Well, in my view, the result of last weekend’s French presidential election offers a peep of a bright side. The concerns about the rise of the extreme right have been well aired, and there has been plenty of commentary about the fractured nature of the French polity and the mountain of problems confronting a re-elected Emmanuel Macron, who, it is to be hoped, has learned the lessons of his past mistakes.

But to read a lot of the commentary, a visitor from outer space could be forgiven for concluding that Macron had actually lost the election, instead of winning by a greater margin than had been predicted. As Francisco, one of the sentinels, says in the opening scene of Hamlet: “For this relief much thanks.”

Although Madame Le Pen had softened her anti-European stance for electoral reasons, there was much at stake. After Brexit, there had been a great deal of speculation about Frexit. And although the idea of France, a founding and pivotal member, leaving the EU had been formally dropped, it was obvious that Le Pen’s programme would have come pretty close to leaving the EU in all but name.

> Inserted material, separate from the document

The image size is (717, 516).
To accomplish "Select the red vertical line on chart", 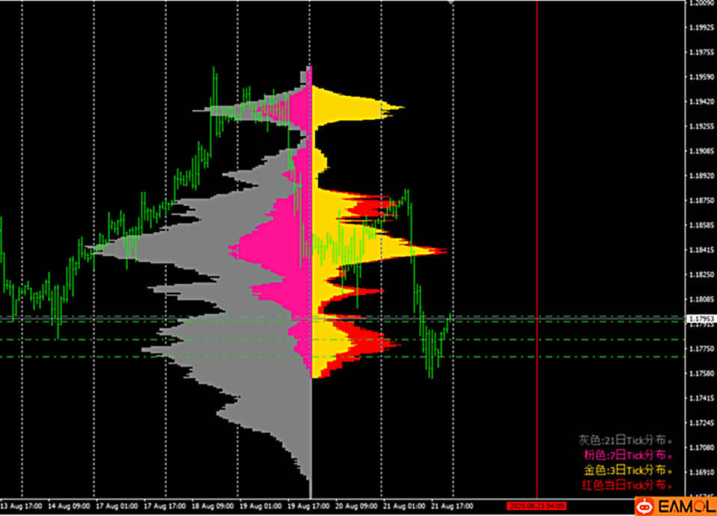I will 537,225.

As more and more citizens of this country are realising, leaving the EU is not such a great idea. In common with other economies, this country is experiencing the inevitable and damaging losses to national – and therefore individual – income from a sharp deterioration in what economists call the terms of trade. This is the ratio of export to import prices, which is reflecting the sharp increase in the cost of imported energy, grain and other essentials as a result of the invasion of Ukraine.

On top of this we have Brexit; the thinktank UK in a Changing Europe calculates that the trade barriers we have imposed upon ourselves through the folly of leaving the EU have directly raised food prices in this country by 6%. Meanwhile, thanks to the arduous task of coping with all the red tape resulting from Brexit, the London School of Economics’ Centre for Economic Performance finds that trading relationships between UK and EU companies have declined by a third since the introduction of the EU-UK trade deal in January 2021. This largely reflects the blows to small- and medium-sized firms, which are supposed to be the lifeblood of the entrepreneurial economy to which this benighted government is supposed to aspire.

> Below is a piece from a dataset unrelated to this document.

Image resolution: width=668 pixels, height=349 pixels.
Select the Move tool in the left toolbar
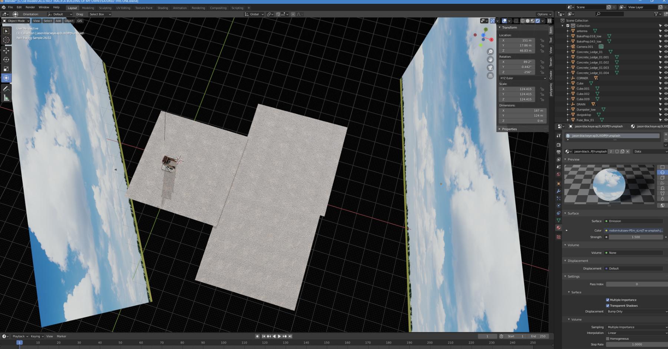(x=6, y=50)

Moreover, having seen the difference between the promise and reality of Brexit, the public seems to be having a serious rethink. The campaign group European Movement UK has recently conducted a poll which suggests, in the words of its chair, Lord Adonis, that 98% “do not want to leave the EU in its entirety”.

The phrase “in its entirety” obviously leaves all sorts of scope for argument. There has been much discussion among those who were Remainers about what sort of relationship can be developed with our former partners. But do we really have to go back to the 1950s, when alternative relationships were experimented with as substitutes until it became obvious that the only sensible thing was to apply to join properly?

I was surprised to find my colleague, the estimable Rafael Behr, dismissing those who wish to rejoin the EU as “only a fanatical minority”. I can tell him that in my experience there is a growing number of these “fanatics” around, and they hardly constitute a minority. And I was especially struck by the remark of the novelist Julian Barnes, when in a recent interview he described himself firmly as a “Rejoiner”, not a Remainer.

Back to President Macron. He thinks Brexit is crazy and would surely be in favour of acknowledging the UK’s historic mistake and inviting us back. The Ukraine crisis assuredly underlines the importance of his vision of a stronger and more united Europe.

It would help if the Tory party came to its senses, ejected Johnson and did not replace him with another Brexiter – or at least chose a former Brexiter who had seen the error of his or her ways. In Guys and Dolls, the ensemble sings: “But the passengers they knew right from wrong/For the people all said” – to Nicely-Nicely Johnson – “Sit down, sit down, you’re rocking the boat.”

In the case of the Johnson we have suffered for far too long, it is surely time to throw him overboard.